◆ Activity: Verbatim transcription of the listing is needed.

####################

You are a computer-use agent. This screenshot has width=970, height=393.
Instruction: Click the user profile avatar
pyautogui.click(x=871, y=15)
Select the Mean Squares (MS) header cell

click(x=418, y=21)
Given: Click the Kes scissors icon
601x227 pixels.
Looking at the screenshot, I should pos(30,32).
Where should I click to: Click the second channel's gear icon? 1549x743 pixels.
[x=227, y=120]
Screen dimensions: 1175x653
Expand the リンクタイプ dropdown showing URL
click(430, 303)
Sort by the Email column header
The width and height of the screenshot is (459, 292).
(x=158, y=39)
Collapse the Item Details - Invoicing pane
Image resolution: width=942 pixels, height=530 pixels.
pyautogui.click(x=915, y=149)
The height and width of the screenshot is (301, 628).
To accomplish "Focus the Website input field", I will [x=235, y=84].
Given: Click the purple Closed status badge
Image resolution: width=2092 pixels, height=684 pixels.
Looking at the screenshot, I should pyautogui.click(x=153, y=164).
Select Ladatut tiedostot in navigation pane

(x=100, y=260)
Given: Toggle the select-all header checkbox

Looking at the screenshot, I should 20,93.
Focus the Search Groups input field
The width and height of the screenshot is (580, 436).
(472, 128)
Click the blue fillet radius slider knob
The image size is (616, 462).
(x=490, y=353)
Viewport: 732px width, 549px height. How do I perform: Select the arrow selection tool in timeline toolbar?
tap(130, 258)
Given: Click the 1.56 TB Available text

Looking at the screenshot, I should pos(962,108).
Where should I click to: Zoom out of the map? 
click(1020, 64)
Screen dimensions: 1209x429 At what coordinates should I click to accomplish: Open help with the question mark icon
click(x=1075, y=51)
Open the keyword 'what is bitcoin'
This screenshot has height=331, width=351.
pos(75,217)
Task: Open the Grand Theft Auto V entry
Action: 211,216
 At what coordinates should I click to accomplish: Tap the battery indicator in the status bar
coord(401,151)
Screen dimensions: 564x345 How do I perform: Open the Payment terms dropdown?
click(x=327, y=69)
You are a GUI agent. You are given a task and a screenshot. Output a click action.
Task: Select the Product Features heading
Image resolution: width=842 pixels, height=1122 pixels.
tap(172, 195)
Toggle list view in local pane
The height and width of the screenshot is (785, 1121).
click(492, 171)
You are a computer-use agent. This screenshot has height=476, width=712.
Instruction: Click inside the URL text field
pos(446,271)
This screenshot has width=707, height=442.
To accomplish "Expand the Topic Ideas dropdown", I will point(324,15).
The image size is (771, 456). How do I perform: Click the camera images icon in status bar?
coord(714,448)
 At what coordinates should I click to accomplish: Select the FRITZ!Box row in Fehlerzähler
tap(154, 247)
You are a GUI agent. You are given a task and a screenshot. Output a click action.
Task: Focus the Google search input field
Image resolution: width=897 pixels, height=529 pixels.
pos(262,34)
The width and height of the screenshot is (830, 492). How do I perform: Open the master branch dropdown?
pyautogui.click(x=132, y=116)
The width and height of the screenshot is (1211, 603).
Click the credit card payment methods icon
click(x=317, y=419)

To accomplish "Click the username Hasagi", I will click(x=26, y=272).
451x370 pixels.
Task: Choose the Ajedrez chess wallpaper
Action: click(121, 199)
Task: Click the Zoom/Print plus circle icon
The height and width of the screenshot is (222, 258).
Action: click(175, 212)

####################

◆ Solution to this exercise:
You are a computer-use agent. This screenshot has width=970, height=393.
Instruction: Click the user profile avatar
pyautogui.click(x=871, y=15)
Select the Mean Squares (MS) header cell

click(x=418, y=21)
Given: Click the Kes scissors icon
601x227 pixels.
Looking at the screenshot, I should pos(30,32).
Where should I click to: Click the second channel's gear icon? 1549x743 pixels.
[x=227, y=120]
Screen dimensions: 1175x653
Expand the リンクタイプ dropdown showing URL
click(430, 303)
Sort by the Email column header
The width and height of the screenshot is (459, 292).
(x=158, y=39)
Collapse the Item Details - Invoicing pane
Image resolution: width=942 pixels, height=530 pixels.
pyautogui.click(x=915, y=149)
The height and width of the screenshot is (301, 628).
To accomplish "Focus the Website input field", I will [x=235, y=84].
Given: Click the purple Closed status badge
Image resolution: width=2092 pixels, height=684 pixels.
Looking at the screenshot, I should pyautogui.click(x=153, y=164).
Select Ladatut tiedostot in navigation pane

(x=100, y=260)
Given: Toggle the select-all header checkbox

Looking at the screenshot, I should 20,93.
Focus the Search Groups input field
The width and height of the screenshot is (580, 436).
(472, 128)
Click the blue fillet radius slider knob
The image size is (616, 462).
(x=490, y=353)
Viewport: 732px width, 549px height. How do I perform: Select the arrow selection tool in timeline toolbar?
tap(130, 258)
Given: Click the 1.56 TB Available text

Looking at the screenshot, I should pos(962,108).
Where should I click to: Zoom out of the map? 
click(1020, 64)
Screen dimensions: 1209x429 At what coordinates should I click to accomplish: Open help with the question mark icon
click(x=1075, y=51)
Open the keyword 'what is bitcoin'
This screenshot has height=331, width=351.
pos(75,217)
Task: Open the Grand Theft Auto V entry
Action: 211,216
 At what coordinates should I click to accomplish: Tap the battery indicator in the status bar
coord(401,151)
Screen dimensions: 564x345 How do I perform: Open the Payment terms dropdown?
click(x=327, y=69)
You are a GUI agent. You are given a task and a screenshot. Output a click action.
Task: Select the Product Features heading
Image resolution: width=842 pixels, height=1122 pixels.
tap(172, 195)
Toggle list view in local pane
The height and width of the screenshot is (785, 1121).
click(492, 171)
You are a computer-use agent. This screenshot has height=476, width=712.
Instruction: Click inside the URL text field
pos(446,271)
This screenshot has width=707, height=442.
To accomplish "Expand the Topic Ideas dropdown", I will point(324,15).
The image size is (771, 456). How do I perform: Click the camera images icon in status bar?
coord(714,448)
 At what coordinates should I click to accomplish: Select the FRITZ!Box row in Fehlerzähler
tap(154, 247)
You are a GUI agent. You are given a task and a screenshot. Output a click action.
Task: Focus the Google search input field
Image resolution: width=897 pixels, height=529 pixels.
pos(262,34)
The width and height of the screenshot is (830, 492). How do I perform: Open the master branch dropdown?
pyautogui.click(x=132, y=116)
The width and height of the screenshot is (1211, 603).
Click the credit card payment methods icon
click(x=317, y=419)

To accomplish "Click the username Hasagi", I will click(x=26, y=272).
451x370 pixels.
Task: Choose the Ajedrez chess wallpaper
Action: click(121, 199)
Task: Click the Zoom/Print plus circle icon
The height and width of the screenshot is (222, 258).
Action: click(175, 212)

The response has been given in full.